Dossier : N° RG 22/02073 - N° Portalis DBVV-V-B7G-IIYB

Nature affaire :

Contestation du motif non économique de la rupture du contrat de travail

Affaire :

S.A.S.U. AUDIT ADOUR SUD AQUITAINE

C/

[Z] [L]

Grosse délivrée le

à :

RÉPUBLIQUE FRANÇAISE

AU NOM DU PEUPLE FRANÇAIS

A R R Ê T

Prononcé publiquement par mise à disposition de l'arrêt au greffe de la Cour le 19 Septembre 2024, les parties en ayant été préalablement avisées dans les conditions prévues au deuxième alinéa de l'article 450 du Code de Procédure Civile.

* * * * *

APRES DÉBATS

à l'audience publique tenue le 21 Février 2024, devant :

Madame CAUTRES-LACHAUD, Président

Madame SORONDO, Conseiller

Madame PACTEAU, Conseiller

assistées de Madame LAUBIE, Greffière.

Les magistrats du siège ayant assisté aux débats ont délibéré conformément à la loi.

dans l'affaire opposant :

APPELANTE :

S.A.S.U. AUDIT ADOUR SUD AQUITAINE agissant poursuite et diligence de son président en exercice domicilié en cette qualité audit siège

[Adresse 4]

[Localité 2]

Représentée par Maître OLIVIER de la SELAFA CMS FRANCIS LEFEBVRE AVOCATS, avocat au barreau de HAUTS-DE-SEINE

INTIMEE :

Madame [Z] [L]

[Adresse 1]

[Localité 3]

Représentée par Maître DEFOS DU RAU de la SELARL LANDAVOCATS, avocat au barreau de DAX

sur appel de la décision

en date du 28 JUIN 2022

rendue par le CONSEIL DE PRUD'HOMMES - FORMATION PARITAIRE DE DAX

RG numéro : F21/00095

EXPOSÉ DU LITIGE

Mme [Z] [W] épouse [L] a été embauchée, à compter du 1er avril 2003, par la société Audit Adour, devenue la SASU Audit Adour Sud Aquitaine, en qualité d'assistante comptable, selon contrat à durée indéterminée régi par la convention collective nationale des experts-comptables et commissaires aux comptes.

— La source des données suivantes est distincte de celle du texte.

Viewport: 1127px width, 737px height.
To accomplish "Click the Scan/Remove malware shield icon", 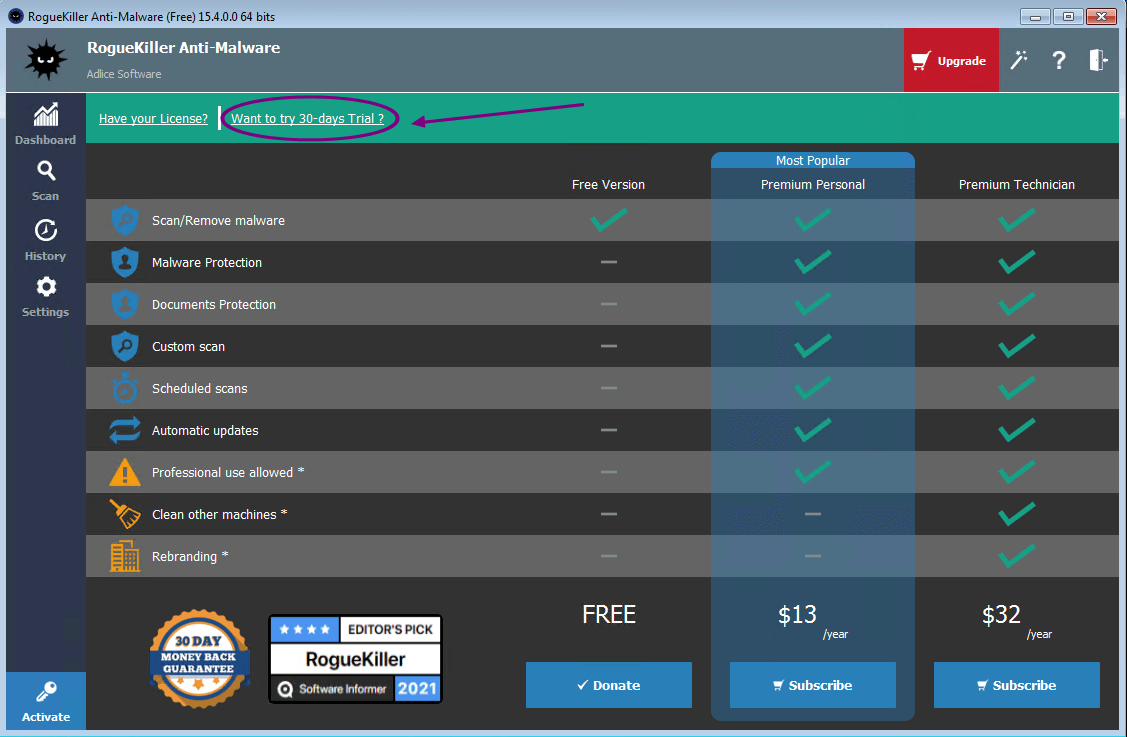I will coord(125,220).
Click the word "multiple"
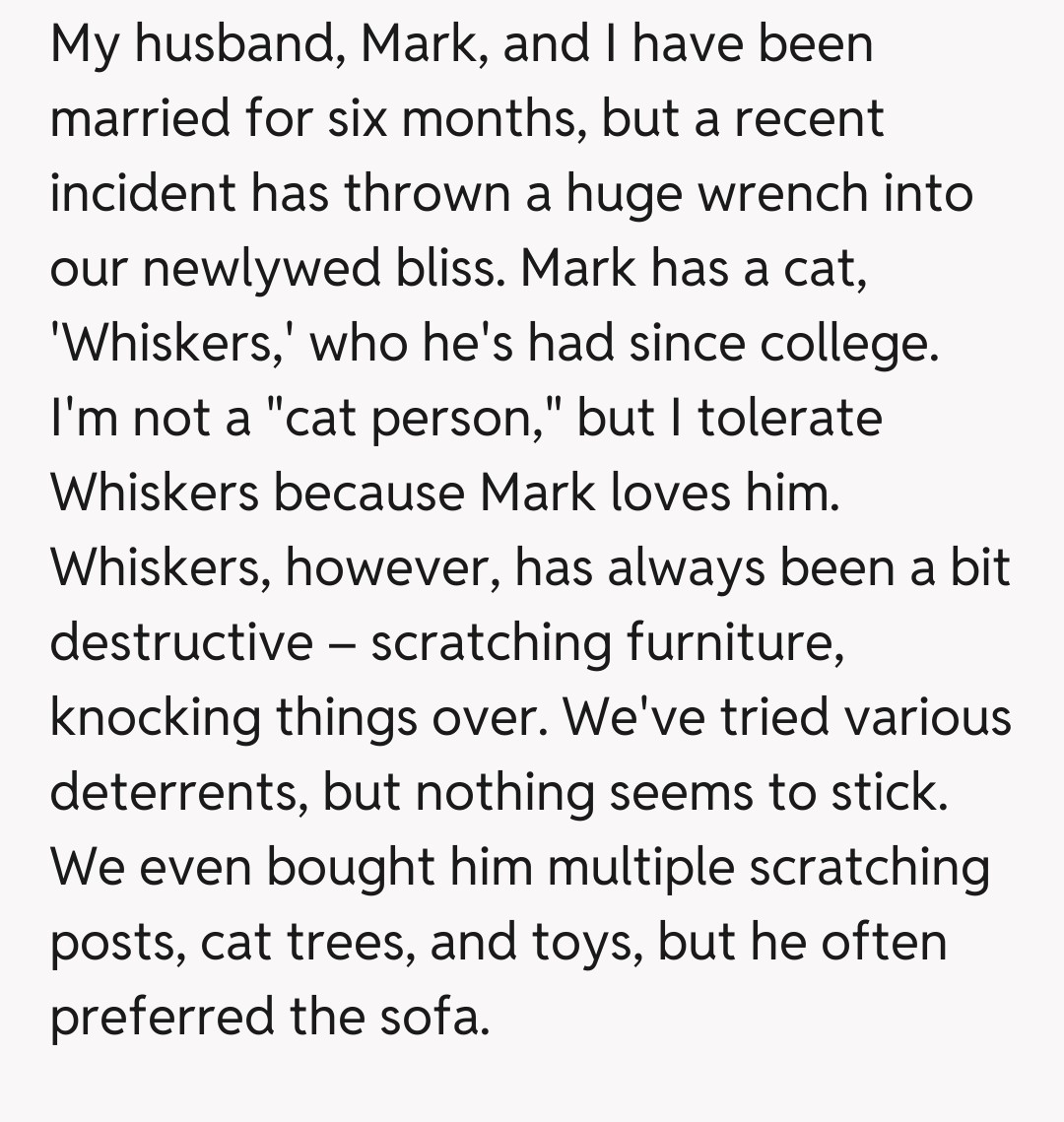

A compter du 31 mars 2021, elle a exercé ses fonctions dans les locaux de la société Sogeca avec laquelle l'associé unique de la SASU Audit Adour Sud Aquitaine était en cours de négociation dans le cadre d'un projet de succession des activités professionnelles, lequel a été interrompu le 30 juin 2021.

Par courrier du 1er juillet 2021, Mme [L] s'est, par la voix de son conseil, plainte auprès de l'employeur de la violation de ses obligations et lui a demandé de lui faire connaître, dans le délai de 8 jours, ses intentions quant à la poursuite de son contrat de travail.

Le 13 juillet 2021, l'employeur a répondu en contestant tout manquement de sa part et a manifesté son accord pour que le contrat de travail se prolonge qu'il a conditionné à la signature par la salariée d'une lettre de mission stipulant le nombre de clients dont elle aurait la charge et la nature des prestations à accomplir.

Suivant courrier rédigé par son avocat en date du 16 juillet 2021, Mme [L] a pris acte de la rupture de son contrat de travail, déplorant une détérioration très importante de ses conditions de travail et du comportement de son employeur assimilables à un harcèlement et invoquant une surcharge de travail depuis le départ à la retraite d'une collègue en décembre 2020, un comportement violent de l'employeur à son égard le 19 mars 2021 et son éviction des locaux de l'entreprise.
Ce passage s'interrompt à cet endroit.